Recopiez à l'identique toutes les lignes des enregistrements ci-dessous, en laissant les images de côté.

Lignes enregistrées –
--------

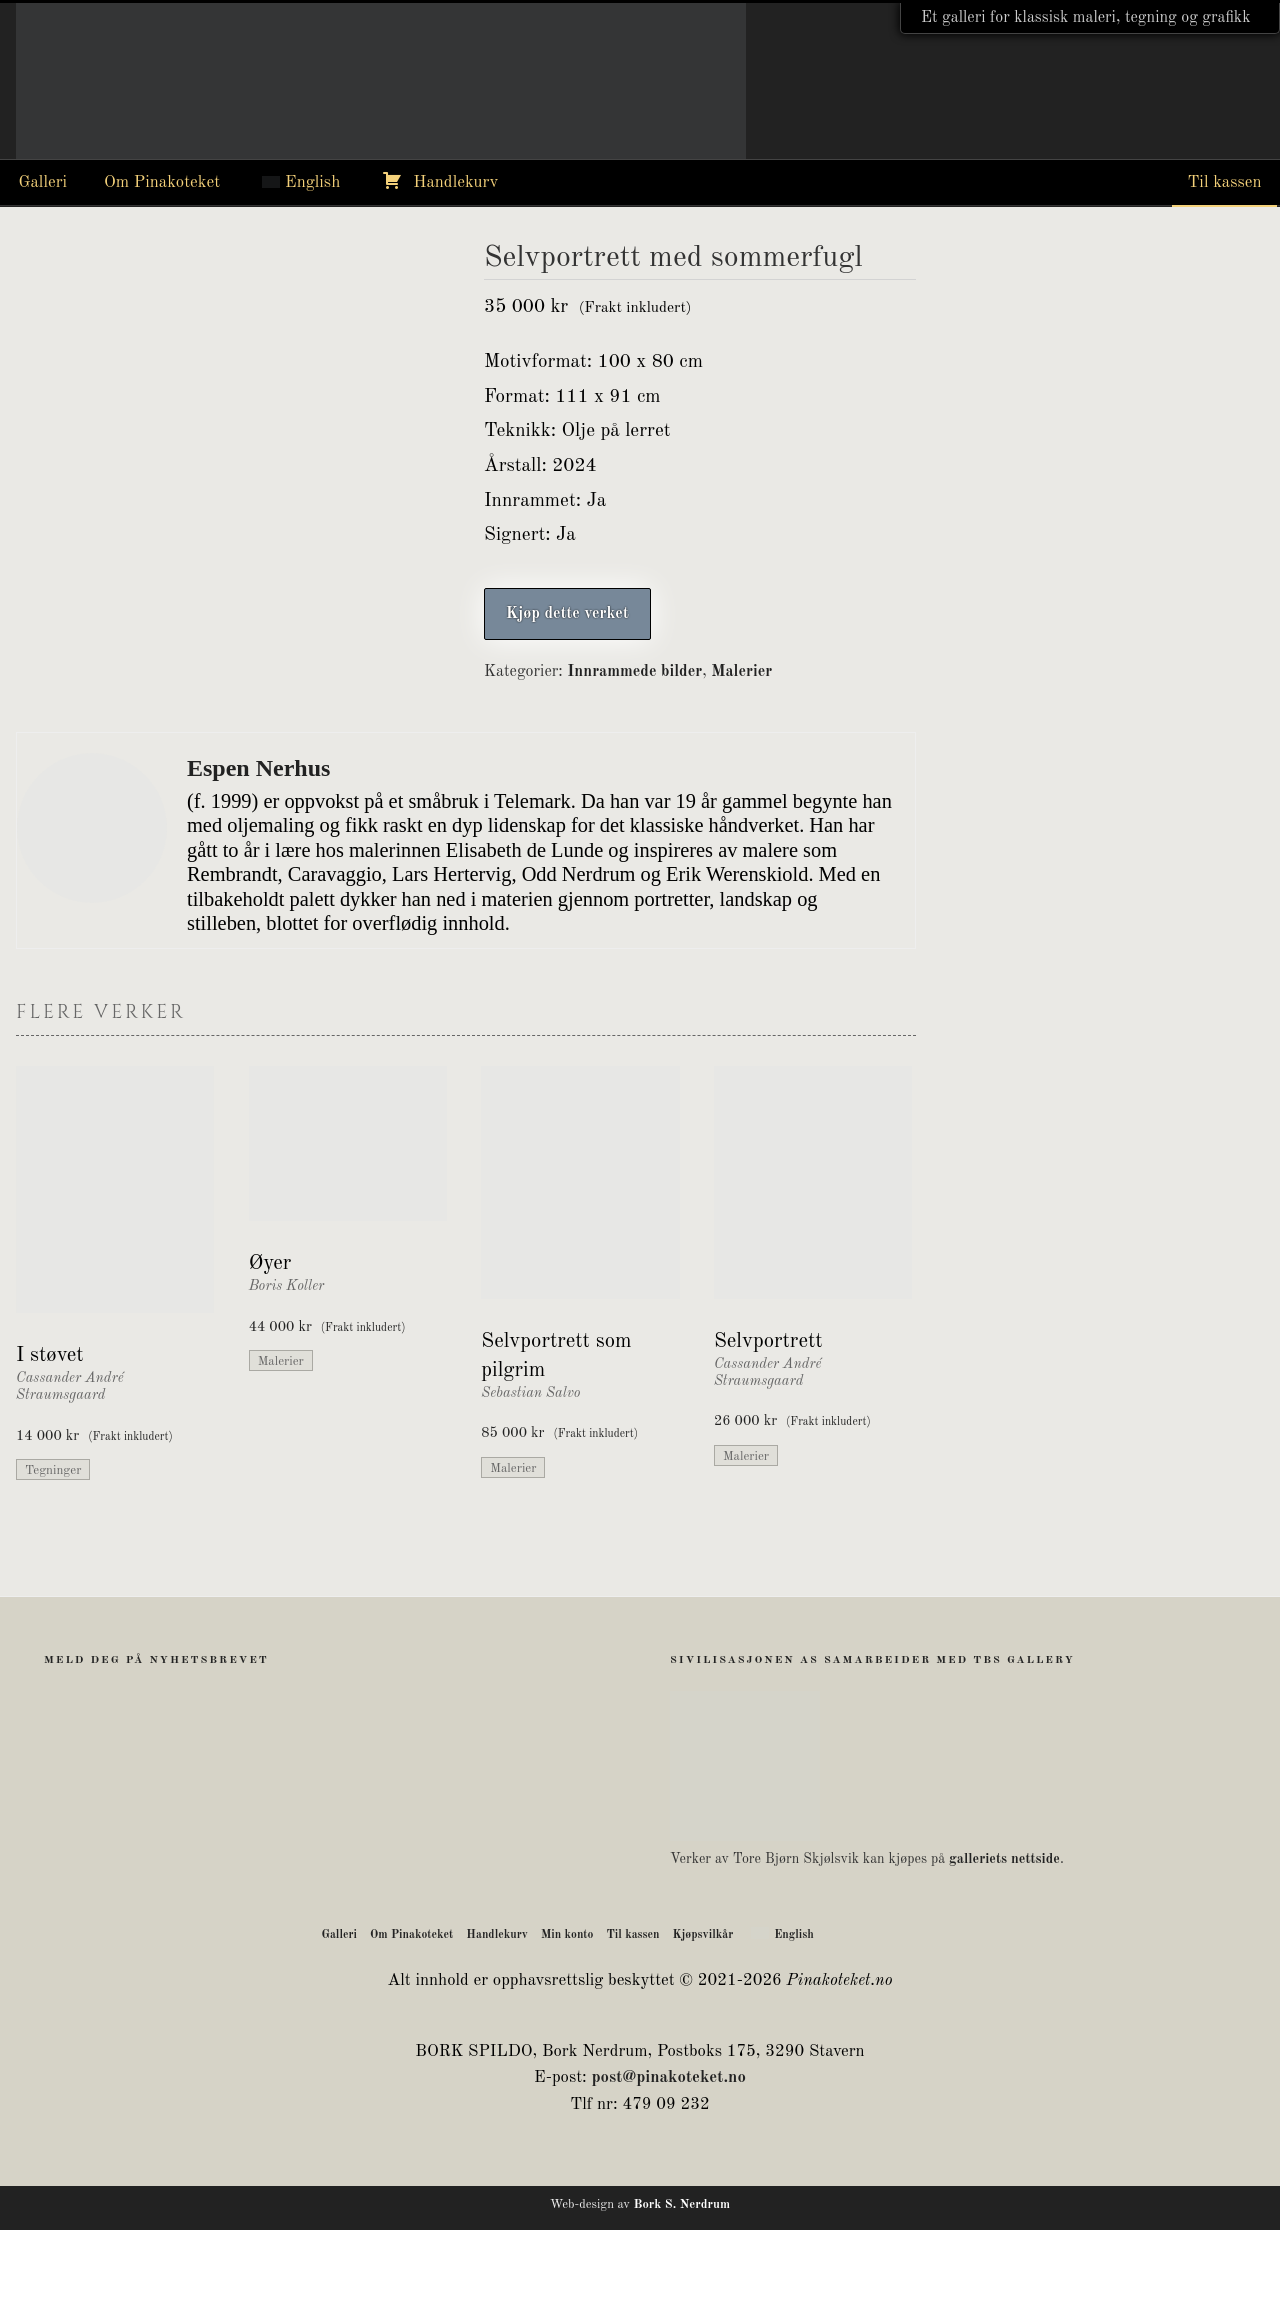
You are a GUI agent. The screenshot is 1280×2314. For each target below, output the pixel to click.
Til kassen (1224, 182)
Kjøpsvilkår (703, 2019)
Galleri (43, 182)
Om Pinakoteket (162, 182)
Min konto (567, 2019)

--------

Solution ci-dessous –
You are a GUI agent. The screenshot is 1280×2314. For each target below, output the pixel to click.
Til kassen (1224, 182)
Kjøpsvilkår (703, 2019)
Galleri (43, 182)
Om Pinakoteket (162, 182)
Min konto (567, 2019)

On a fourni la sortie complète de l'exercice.